Verts et PS sont les plus jeunes partis du parlement, avec une moyenne d’âge de respectivement 49 et 50 ans. L’extrême inverse est Ensemble à Gauche. «Nos huit ans d’absence du Grand Conseil nous ont obligés à présenter des dinosaures en 2013 pour passer le cap du quorum», explique leur chef de groupe, Pierre Vanek. Résultat: quatre septuagénaires et un âge moyen de 67 ans. Il regrette que les députés soient «très largement des vieux». A 62 ans, il s’inclut dans ce qualificatif et se laisse trois ans: «Une génération de relève est là, dont Pablo Cruchon est emblématique. Pour ma part, je vais me représenter, mais à 65 ans, je me retirerai!»

«J’ai parfois l’impression que le parlement est une tour d’ivoire d’aînés, remarque le PDC Jean-Luc Forni. Il faudrait favoriser l’accession des jeunes et diversifier les milieux représentés. Il est difficile toutefois d’obtenir des entreprises qu’elles accordent du temps pour exercer une activité politique.»

Conseils aux débutants

Quels conseils Eric Stauffer donnerait-il aux députés taiseux? «Y aller sans complexe et arriver à faire passer ses émotions. C’est le plus compliqué. Les variations dans l’intonation sont importantes, sinon le discours est soporifique.» Et pour la monotonie, rien de pire que la lecture, pratiquée par trop d’élus.

«Albert Rodrik (ndlr: député socialiste au Grand Conseil de 1997 à 2003) m’a dit qu’il était très important de s’exprimer lors de la première séance pour la confiance en soi, complète Romain de Sainte-Marie. Plus on attend, plus c’est difficile de se lancer.

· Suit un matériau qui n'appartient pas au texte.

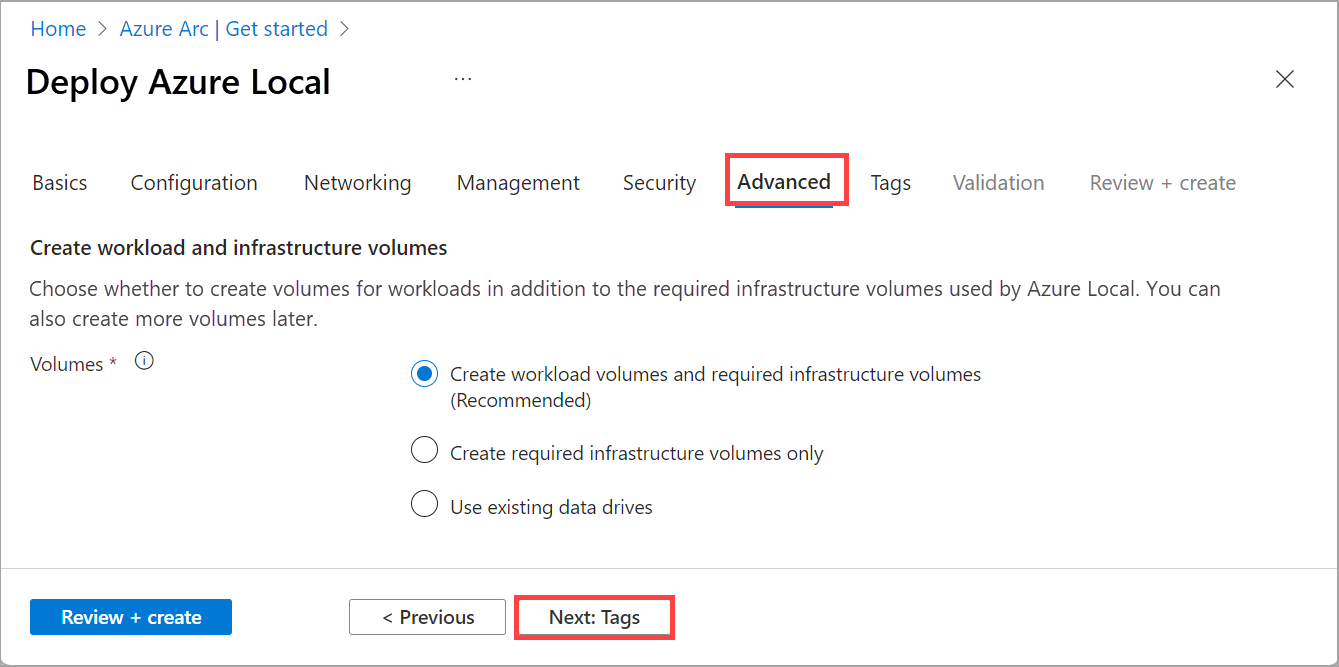
Task: Select Create required infrastructure volumes only
Action: point(425,451)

Ensuite, on prend goût à cette ambiance d’hémicycle politique.»

Porte-parole ou presse-bouton

Tir groupé au PLR Plus grande formation avec 24 sièges, le PLR est aussi le parti dont la parole est répartie de la manière la plus homogène au Grand Conseil, selon l’indicateur statistique de l’écart type. Jean Romain, l’élu le plus prolixe du groupe, n’a prononcé que 27260 mots. Il est le 23e plus bavard des 100 députés.
Le MCG, parti des extrêmes Deuxième plus grande formation avec 17 députés (20 en début de législature), le MCG est le parti où la parole est distribuée de la manière la moins homogène. Quatre élus ont dit entre 35 000 et 70 000 mots, tandis que les dix plus taiseux en ont prononcé entre 0 et 2200.

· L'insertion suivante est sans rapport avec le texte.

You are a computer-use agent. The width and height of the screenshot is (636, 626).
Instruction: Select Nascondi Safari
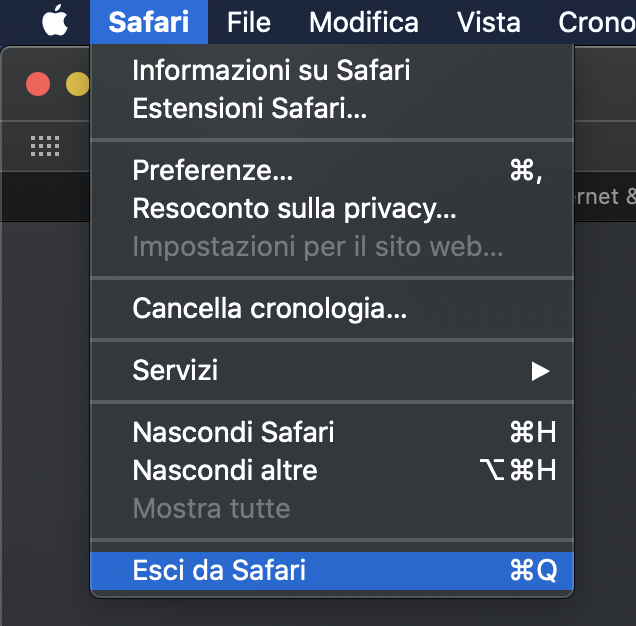tap(332, 432)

«A l’UDC et au MCG, un ou deux députés sont comme les porte-parole du parti. Les autres sont là pour voter.» La formule émane de la députée PS Isabelle Brunier. Les statistiques vont dans son sens: ces partis sont les deux plus déséquilibrés au niveau des temps de parole. Lorsqu’Eric Stauffer a quitté le parti, le MCG a perdu sa place de bon dernier sur l’échelle de l’équilibre pour se hisser au rang d’avant-dernier (bonnet d’âne pour Ensemble à Gauche). «L’électroencéphalogramme du MCG est plat. Où sont tous ces leaders que j’empêchais d’émerger?» regrette Eric Stauffer.

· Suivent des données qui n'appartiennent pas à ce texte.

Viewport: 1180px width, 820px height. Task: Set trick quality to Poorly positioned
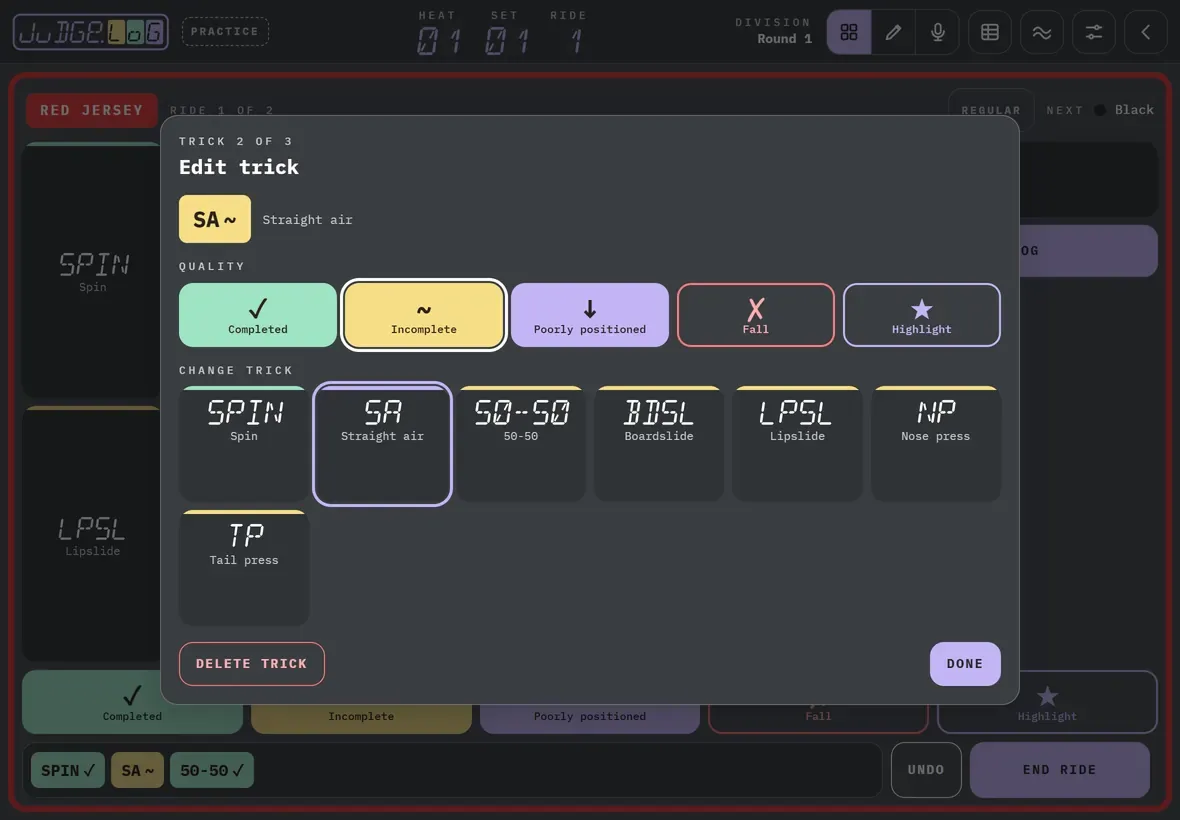(589, 315)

«Nous sommes une formation de 17 députés, rappelle Sandro Pistis, le chef du groupe MCG. Les prises de parole sont limitées de manière égalitaire pour tous les partis, ce qui péjore les grandes forces politiques comme la nôtre.» Stéphane Florey, chef du groupe UDC, relève aussi la difficulté à répartir la parole dans son parti: «Nous sommes deux par commission.

Dans la paire, il y a souvent un leader expérimenté plus à l’aise à l’oral. Ils se répartissent les prises de parole comme ils l’entendent. Nous n’obligeons personne à s’exprimer.» Quant à Ensemble à Gauche, miné par des scissions internes, Pierre Vanek le présente comme «un petit groupe dont le nombre ne se prête pas vraiment à un traitement statistique».

«Dans les partis qui comptent plus d’un commissionnaire, c’est vrai que la forte tête s’exprimera plus facilement. Mais cela n’empêche pas un certain équilibre», tempère la Verte Sarah Klopmann. Le PLR, plus grande force politique du parlement, avec vingt-quatre élus, est le parti où la parole est répartie de la manière la plus uniforme.